Aside from the fact that I´m "carefull" with my money (I´m sure Kevin will agree), the main reason for not taking the fast toll road was the lack of petrol stations along the way. I really didnt´t fancy running out of petrol on a toll road.

Ravi Shankar
 On the old road I was frantically flagged down by a couple of guys on their makeshift, Chinese 3 wheeler tractor. I thought the Vespa was on fire or something. It turned out that they had run out of petrol. I gave one of the guys a lift to the nearest petrol station further up the road.
 I was heading for the town of Kenitra, some 350km from Marrakech. I missed the turning I needed to avoid going into Casablanca.
So into Casablanca I went. Choking on the fumes as I got closer to the city centre.
Stopping for petrol I ended up adding a small bottle of oil into my petrol tank, as normal.
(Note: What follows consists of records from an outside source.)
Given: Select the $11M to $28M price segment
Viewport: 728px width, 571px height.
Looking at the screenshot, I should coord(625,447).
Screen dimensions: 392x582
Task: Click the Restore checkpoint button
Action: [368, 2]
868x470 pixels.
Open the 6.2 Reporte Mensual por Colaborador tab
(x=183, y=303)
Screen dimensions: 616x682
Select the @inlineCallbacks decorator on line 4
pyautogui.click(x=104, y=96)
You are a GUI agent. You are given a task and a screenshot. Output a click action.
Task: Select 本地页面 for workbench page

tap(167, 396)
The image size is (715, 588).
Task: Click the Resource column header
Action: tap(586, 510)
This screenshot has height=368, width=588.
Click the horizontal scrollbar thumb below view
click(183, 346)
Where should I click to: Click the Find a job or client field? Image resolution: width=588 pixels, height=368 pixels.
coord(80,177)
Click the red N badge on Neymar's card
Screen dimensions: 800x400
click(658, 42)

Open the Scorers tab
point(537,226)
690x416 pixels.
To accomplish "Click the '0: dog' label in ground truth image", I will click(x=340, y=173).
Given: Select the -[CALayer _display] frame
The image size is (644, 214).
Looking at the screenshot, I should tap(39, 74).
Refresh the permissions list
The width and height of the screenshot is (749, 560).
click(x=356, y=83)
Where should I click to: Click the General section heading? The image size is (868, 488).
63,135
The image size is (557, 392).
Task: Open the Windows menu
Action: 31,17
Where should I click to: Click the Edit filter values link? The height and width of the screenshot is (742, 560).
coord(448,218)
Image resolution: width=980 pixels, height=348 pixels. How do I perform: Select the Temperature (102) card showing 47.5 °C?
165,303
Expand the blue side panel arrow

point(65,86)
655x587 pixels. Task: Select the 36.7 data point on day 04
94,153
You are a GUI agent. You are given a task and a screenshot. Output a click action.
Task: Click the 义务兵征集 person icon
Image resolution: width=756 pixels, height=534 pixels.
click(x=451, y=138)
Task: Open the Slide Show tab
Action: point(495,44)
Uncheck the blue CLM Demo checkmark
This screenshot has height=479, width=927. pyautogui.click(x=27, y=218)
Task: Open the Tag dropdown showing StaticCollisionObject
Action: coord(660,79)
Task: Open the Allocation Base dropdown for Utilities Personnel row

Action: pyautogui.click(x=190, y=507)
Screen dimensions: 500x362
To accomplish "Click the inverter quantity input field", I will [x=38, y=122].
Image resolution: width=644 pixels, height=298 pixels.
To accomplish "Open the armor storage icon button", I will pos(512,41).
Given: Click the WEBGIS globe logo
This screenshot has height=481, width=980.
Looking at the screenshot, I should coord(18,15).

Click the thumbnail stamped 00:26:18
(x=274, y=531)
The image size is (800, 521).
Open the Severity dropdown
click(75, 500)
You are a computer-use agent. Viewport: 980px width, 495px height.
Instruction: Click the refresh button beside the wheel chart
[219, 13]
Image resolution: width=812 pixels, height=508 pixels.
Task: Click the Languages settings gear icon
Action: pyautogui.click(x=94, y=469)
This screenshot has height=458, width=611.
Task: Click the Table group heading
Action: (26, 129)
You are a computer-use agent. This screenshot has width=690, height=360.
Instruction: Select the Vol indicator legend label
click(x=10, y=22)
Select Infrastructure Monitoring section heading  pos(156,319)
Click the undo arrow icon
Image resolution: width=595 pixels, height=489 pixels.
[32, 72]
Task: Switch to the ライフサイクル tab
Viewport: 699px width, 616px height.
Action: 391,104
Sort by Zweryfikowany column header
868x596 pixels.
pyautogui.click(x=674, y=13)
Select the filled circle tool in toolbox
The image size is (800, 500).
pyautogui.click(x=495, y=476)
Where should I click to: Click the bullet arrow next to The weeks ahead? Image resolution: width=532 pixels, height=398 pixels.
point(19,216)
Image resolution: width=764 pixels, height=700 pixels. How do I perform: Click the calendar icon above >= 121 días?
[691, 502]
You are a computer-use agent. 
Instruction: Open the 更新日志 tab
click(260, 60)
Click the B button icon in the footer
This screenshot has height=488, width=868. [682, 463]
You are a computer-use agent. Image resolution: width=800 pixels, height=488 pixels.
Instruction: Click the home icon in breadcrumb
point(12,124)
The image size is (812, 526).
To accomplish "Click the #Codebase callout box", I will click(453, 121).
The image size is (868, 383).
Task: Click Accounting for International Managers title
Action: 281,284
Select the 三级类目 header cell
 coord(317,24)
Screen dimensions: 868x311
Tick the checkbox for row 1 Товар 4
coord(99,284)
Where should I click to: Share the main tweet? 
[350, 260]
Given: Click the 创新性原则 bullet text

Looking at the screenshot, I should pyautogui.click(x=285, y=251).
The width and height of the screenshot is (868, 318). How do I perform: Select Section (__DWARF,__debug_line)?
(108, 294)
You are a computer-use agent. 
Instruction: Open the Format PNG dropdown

Only this time I spilt some on my fingers and panicked when I realised it was not oil I had just poured into my petrol but an engine additive to stop leaks in engines, that was disguised as a small bottle of 2 stroke oil.
"D#*m" and "Bl#st" were two words I did not use but for the sake of our younger viewers they will suffice.
It took me over an hour to drain the full 8 litre tank. I refilled. I made sure I added 2 stroke oil this time and set off again towards the capital, Rabat.

The old road to Rabat was blocked off and the fuzz told me to take the toll road, which I did. I was passed by the usual people who seemed to like the vespa, honking and waving and giving me the thumbs up (thumbers).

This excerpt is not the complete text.